TASK ▸
Starting at the line that has "LIFT LIKE A GIRL (664, 946)" and stopping after the line that has "FLAVORS OF IRAQ (521, 419)", reproduce the listing below exactly; omit everything else.

TASK DATA ▸

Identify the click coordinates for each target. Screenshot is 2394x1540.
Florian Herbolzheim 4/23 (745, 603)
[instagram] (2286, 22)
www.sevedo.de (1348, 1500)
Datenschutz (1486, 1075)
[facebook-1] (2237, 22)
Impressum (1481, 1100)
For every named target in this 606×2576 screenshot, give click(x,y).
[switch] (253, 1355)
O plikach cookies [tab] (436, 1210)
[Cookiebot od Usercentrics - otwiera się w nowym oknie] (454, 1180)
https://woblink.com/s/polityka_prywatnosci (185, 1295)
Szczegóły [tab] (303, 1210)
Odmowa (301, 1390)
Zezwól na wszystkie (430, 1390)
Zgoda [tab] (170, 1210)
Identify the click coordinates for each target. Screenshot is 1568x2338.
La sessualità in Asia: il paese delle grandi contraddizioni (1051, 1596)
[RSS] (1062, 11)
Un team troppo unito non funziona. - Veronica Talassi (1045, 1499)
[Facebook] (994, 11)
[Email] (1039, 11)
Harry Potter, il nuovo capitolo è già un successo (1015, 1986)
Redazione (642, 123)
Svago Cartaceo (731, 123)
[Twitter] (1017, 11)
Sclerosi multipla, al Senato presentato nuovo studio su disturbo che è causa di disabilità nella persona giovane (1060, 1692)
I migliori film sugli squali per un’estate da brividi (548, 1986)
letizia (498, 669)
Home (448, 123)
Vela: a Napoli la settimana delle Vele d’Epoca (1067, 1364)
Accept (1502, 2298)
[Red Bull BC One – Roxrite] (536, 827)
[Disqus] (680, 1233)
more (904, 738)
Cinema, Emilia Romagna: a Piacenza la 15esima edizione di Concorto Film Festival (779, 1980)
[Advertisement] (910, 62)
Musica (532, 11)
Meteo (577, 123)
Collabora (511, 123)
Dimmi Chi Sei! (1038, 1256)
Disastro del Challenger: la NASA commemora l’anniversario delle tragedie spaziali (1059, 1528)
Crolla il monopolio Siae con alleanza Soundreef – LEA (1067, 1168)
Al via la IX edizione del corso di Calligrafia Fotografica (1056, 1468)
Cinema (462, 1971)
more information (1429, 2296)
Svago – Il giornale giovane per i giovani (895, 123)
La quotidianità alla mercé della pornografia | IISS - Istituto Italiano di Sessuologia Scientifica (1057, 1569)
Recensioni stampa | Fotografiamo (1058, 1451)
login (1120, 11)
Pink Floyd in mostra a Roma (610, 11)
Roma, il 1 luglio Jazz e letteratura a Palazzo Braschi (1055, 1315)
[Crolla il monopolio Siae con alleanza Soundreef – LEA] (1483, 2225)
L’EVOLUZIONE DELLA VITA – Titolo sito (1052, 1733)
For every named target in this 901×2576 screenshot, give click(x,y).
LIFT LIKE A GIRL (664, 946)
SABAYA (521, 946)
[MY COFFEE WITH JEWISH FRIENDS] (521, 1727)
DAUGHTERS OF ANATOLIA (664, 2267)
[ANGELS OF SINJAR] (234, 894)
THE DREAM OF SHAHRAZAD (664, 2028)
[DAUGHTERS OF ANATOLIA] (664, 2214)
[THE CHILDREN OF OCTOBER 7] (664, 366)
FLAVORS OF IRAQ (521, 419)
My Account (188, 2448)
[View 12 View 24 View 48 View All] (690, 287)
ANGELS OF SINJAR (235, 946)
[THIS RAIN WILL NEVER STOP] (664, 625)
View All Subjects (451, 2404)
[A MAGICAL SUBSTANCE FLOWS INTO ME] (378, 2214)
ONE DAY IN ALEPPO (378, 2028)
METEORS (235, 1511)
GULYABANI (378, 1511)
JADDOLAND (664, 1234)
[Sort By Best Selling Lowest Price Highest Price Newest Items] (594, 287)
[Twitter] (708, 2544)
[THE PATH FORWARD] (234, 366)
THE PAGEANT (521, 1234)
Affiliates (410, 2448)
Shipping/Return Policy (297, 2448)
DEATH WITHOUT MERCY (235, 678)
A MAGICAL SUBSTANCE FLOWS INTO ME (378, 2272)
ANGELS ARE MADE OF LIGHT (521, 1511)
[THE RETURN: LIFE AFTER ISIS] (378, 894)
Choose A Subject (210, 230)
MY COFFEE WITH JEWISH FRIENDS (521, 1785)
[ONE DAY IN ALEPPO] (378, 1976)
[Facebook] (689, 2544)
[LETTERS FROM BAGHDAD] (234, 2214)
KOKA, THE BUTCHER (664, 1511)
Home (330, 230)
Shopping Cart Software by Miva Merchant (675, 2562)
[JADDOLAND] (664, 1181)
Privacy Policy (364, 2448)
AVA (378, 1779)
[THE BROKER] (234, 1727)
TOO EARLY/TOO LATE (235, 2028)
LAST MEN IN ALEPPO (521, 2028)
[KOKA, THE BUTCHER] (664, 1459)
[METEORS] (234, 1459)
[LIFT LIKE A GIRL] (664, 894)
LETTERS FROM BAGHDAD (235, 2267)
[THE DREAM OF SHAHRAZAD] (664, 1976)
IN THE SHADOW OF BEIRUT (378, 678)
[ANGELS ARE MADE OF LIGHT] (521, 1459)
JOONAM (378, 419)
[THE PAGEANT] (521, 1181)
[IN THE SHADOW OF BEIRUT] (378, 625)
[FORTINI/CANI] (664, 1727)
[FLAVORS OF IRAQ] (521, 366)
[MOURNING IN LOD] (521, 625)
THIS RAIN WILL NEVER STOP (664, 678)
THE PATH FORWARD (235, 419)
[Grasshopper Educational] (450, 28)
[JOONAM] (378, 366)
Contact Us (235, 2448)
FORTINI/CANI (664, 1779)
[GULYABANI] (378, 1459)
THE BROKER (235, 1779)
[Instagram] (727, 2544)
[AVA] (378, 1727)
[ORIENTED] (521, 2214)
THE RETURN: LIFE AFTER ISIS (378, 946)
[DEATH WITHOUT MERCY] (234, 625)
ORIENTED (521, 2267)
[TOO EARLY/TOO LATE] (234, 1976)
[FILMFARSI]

WRITTEN ANSWER ▸
LIFT LIKE A GIRL (664, 946)
SABAYA (521, 946)
[MY COFFEE WITH JEWISH FRIENDS] (521, 1727)
DAUGHTERS OF ANATOLIA (664, 2267)
[ANGELS OF SINJAR] (234, 894)
THE DREAM OF SHAHRAZAD (664, 2028)
[DAUGHTERS OF ANATOLIA] (664, 2214)
[THE CHILDREN OF OCTOBER 7] (664, 366)
FLAVORS OF IRAQ (521, 419)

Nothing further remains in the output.